My post today is nothing more than grabbing a quote from a book I’m reading: Bonhoeffer: Pastor, Martyr, Prophet, Spy. I’m only vaguely familiar with Bonhoeffer’s work, and have been wanting to read this biography for a couple of years now. For those of you who, like me, don’t know much about him, here’s the short version: Born around the turn of the 20th century to an elite German family; afforded the most privileged upbringing and education, this genius chose to pursue theology, wound up as an amazing scholar who also turned out to be a great pastor (an uncommon pairing), who lost his life as a result of his participation in an unsuccessful attempt to assassinate Adolph Hitler.
I’m still early in the book; the excerpt below is from a lecture he delivered in his early 20s, to a high-school aged crowd on a Tuesday night (says something of his pastoral abilities to be able to get high-schoolers to church on a weeknight).
“One admires Christ according to aesthetic categories as an aesthetic genius, calls him the greatest ethicist; one admires his going to his death as a heroic sacrifice for his ideas. Only one thing one doesn’t do: one doesn’t take him seriously. That is, one doesn’t bring the center of his or her own life into contact with the claim of Christ to speak the revelation of God and to be that revelation. One maintains a distance between himself or herself and the word of Christ, and allows no serious encounter to take place. I can doubtless live with or without Jesus as a religious genius, as an ethicist, as a gentleman — just as, after all, I can also live without Plato and Kant…. Should, however, there be something in Christ that claims my life entirely with the full seriousness that here God himself speaks and if the word of God once became present only in Christ, then Christ has not only relative but absolute, urgent significance for me…. Understanding Christ means taking Christ seriously.

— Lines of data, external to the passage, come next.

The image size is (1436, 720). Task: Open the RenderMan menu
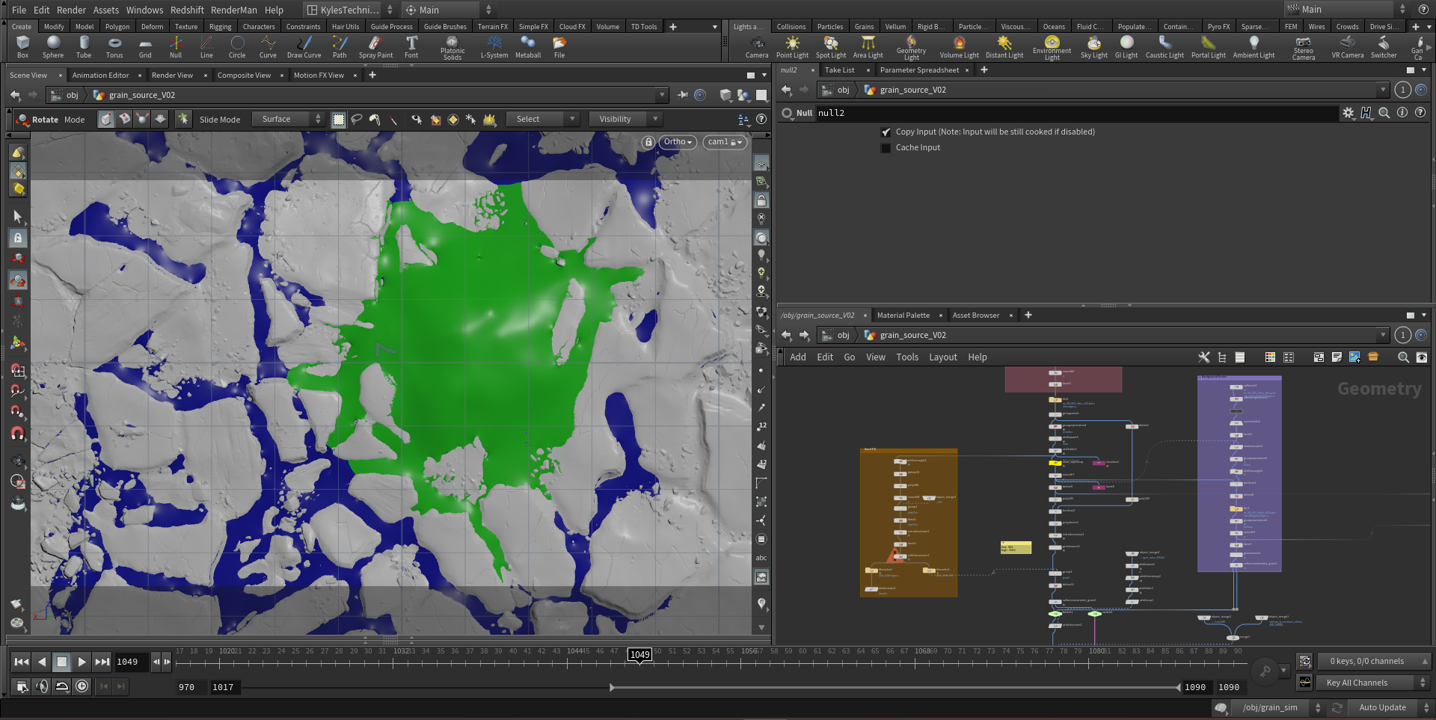[x=233, y=10]
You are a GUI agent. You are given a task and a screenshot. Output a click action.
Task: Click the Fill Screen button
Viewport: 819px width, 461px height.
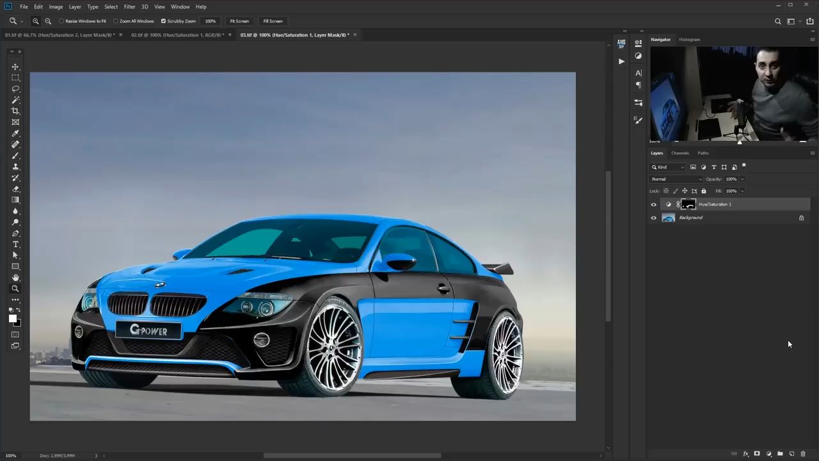(273, 21)
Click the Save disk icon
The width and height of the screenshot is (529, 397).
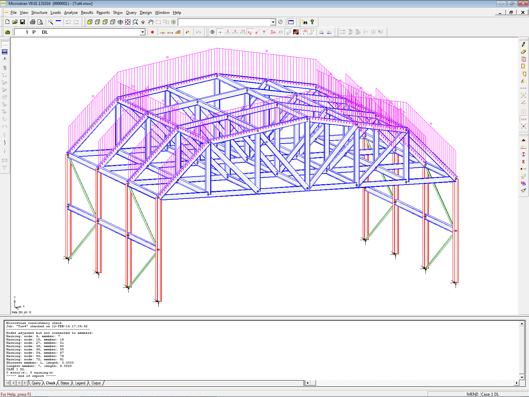pyautogui.click(x=22, y=22)
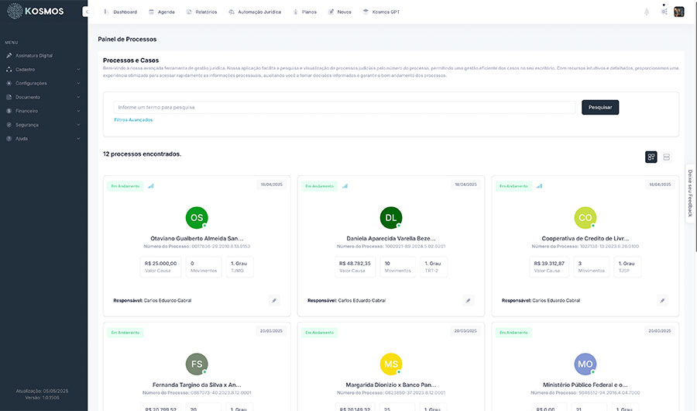Viewport: 697px width, 411px height.
Task: Click the Pesquisar button
Action: click(x=600, y=107)
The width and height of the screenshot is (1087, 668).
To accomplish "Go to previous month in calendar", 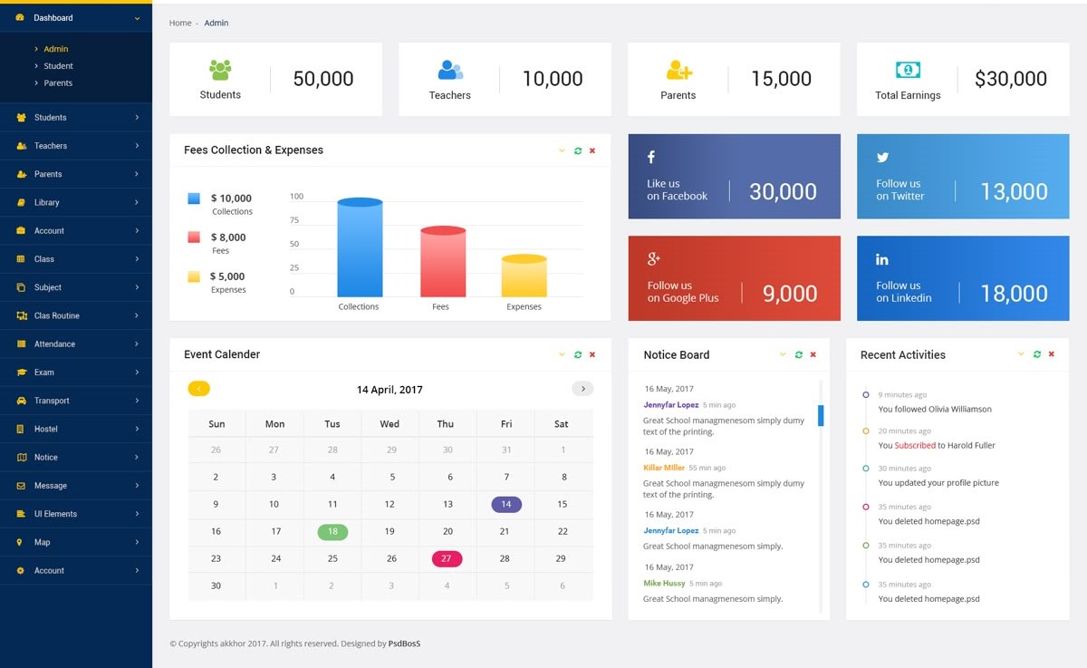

Understanding this claim means taking seriously his absolute claim on our commitment. And it is now of importance for us to clarify the seriousness of this matter and to extricate Christ from the secularization process in which he has been incorporated since the Enlightenment.”
80 years ago Bonhoeffer spoke to something that has become even more significant today. Too often I compartmentalize Christ. I fail to acknowledge through my priorities, my thoughts, and my actions his “absolute claim” on me. I was somewhat shocked to see him calling out the failing of the “Enlightenment” almost a century ago. And this isn’t some uneducated religious rube; by the time of this particular writing, he’d already earned his doctorate (at 22), studying under some of the preeminent liberal theologians of the modern era.
I am more certain than ever that my first response inside the pearly gates will be “Forgive me for underestimating you so completely.”